Work item |
Wherever pictures occur in the entries below, leave them out and retype the rest exactly.
*** Begin section ***
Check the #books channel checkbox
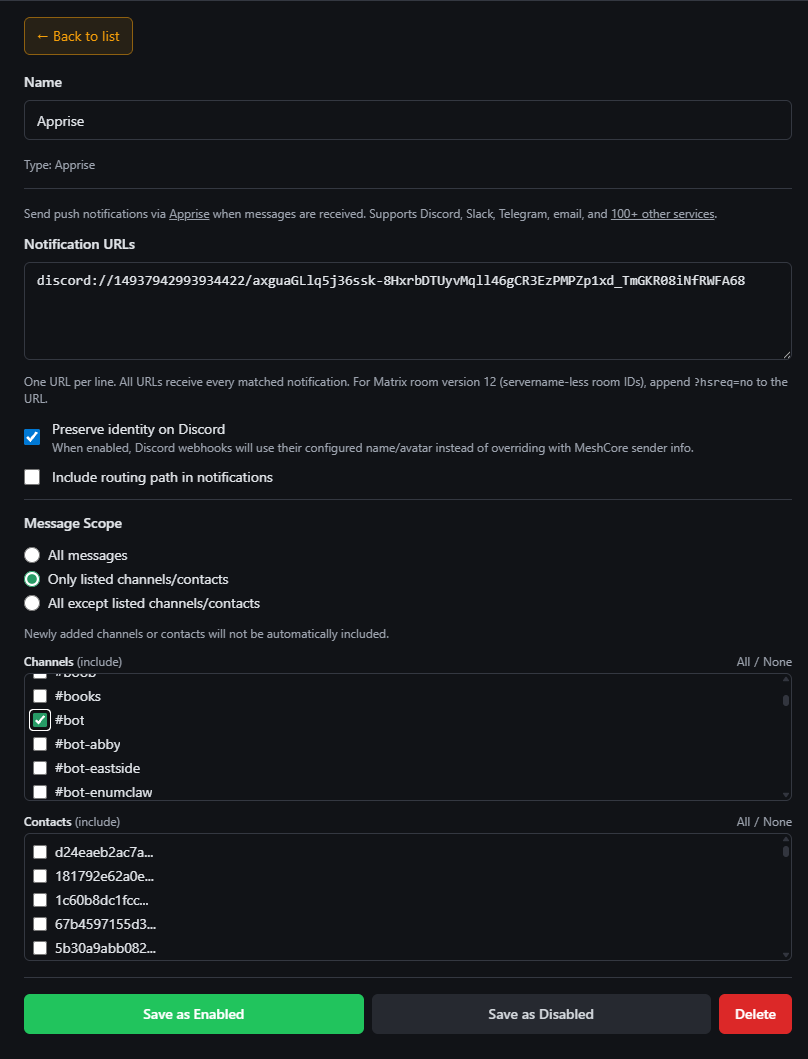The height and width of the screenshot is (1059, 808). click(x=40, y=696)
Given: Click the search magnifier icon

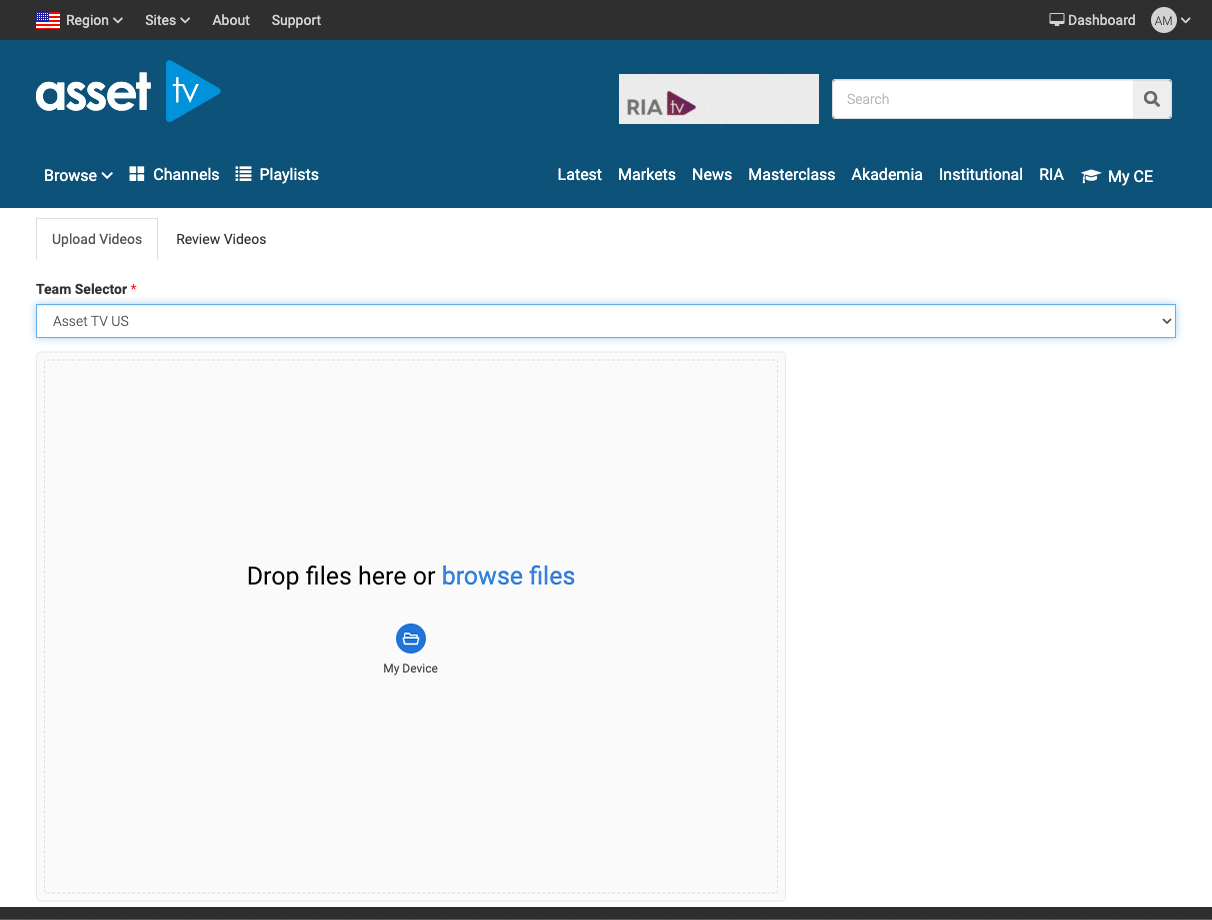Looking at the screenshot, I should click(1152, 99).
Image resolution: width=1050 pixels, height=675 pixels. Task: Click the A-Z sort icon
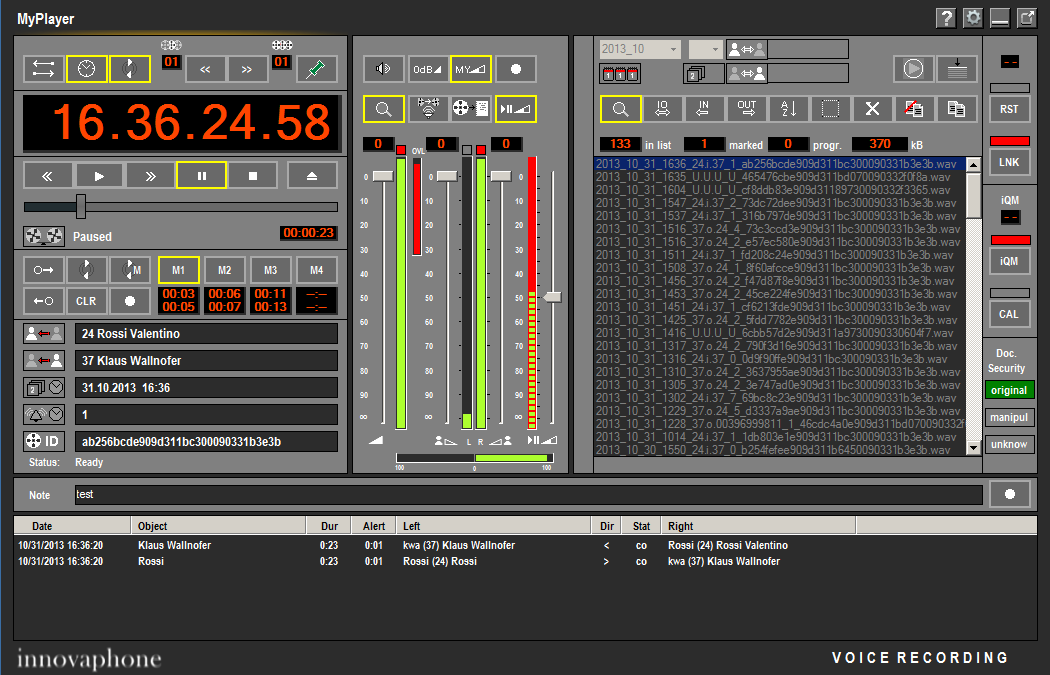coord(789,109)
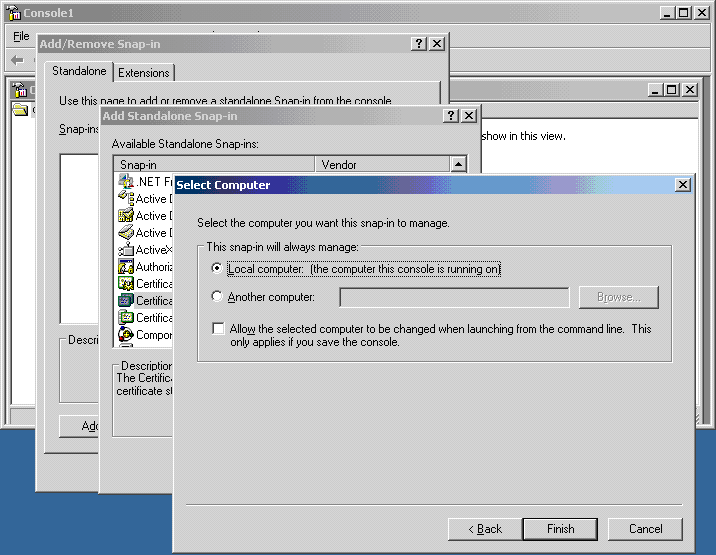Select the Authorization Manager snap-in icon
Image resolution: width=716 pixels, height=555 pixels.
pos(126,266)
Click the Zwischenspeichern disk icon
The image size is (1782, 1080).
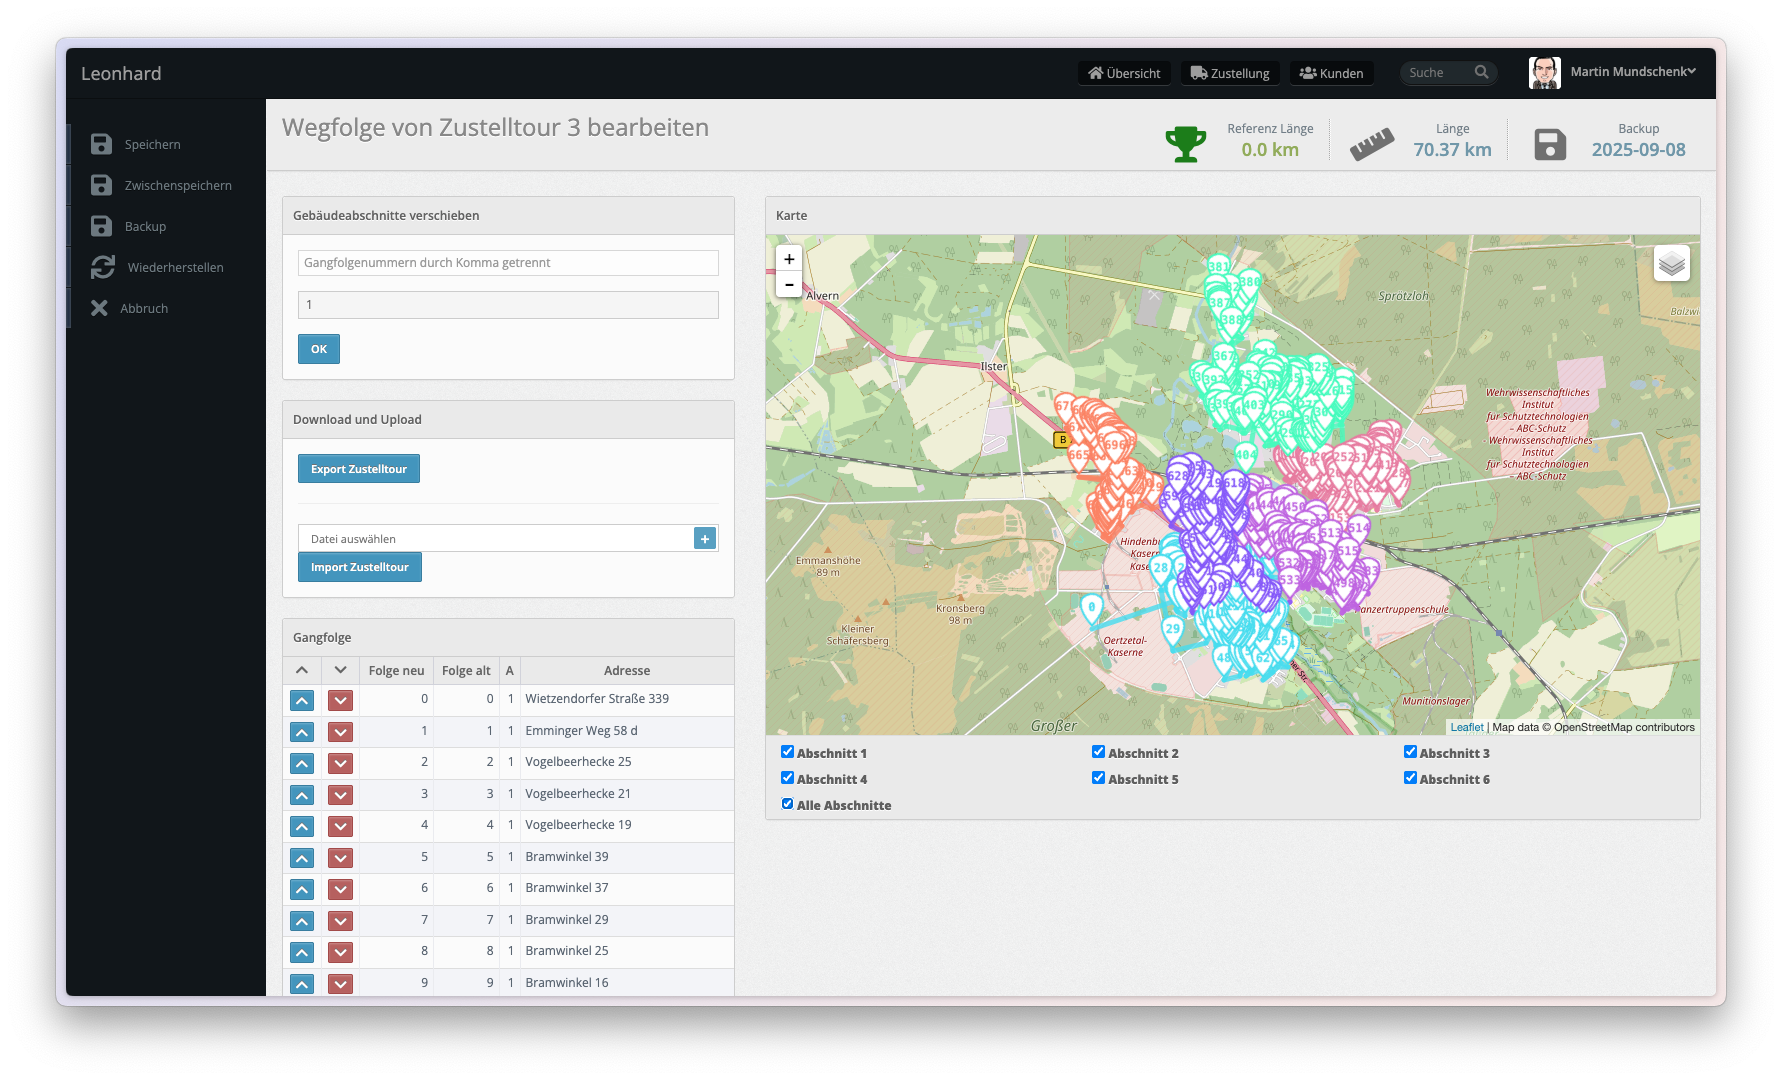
*** End section ***
Output |
Check the #books channel checkbox
The height and width of the screenshot is (1059, 808). click(x=40, y=696)
Given: Click the search magnifier icon

Looking at the screenshot, I should click(1152, 99).
Image resolution: width=1050 pixels, height=675 pixels. Task: Click the A-Z sort icon
coord(789,109)
Select the Authorization Manager snap-in icon
Image resolution: width=716 pixels, height=555 pixels.
pos(126,266)
Click the Zwischenspeichern disk icon
The image size is (1782, 1080).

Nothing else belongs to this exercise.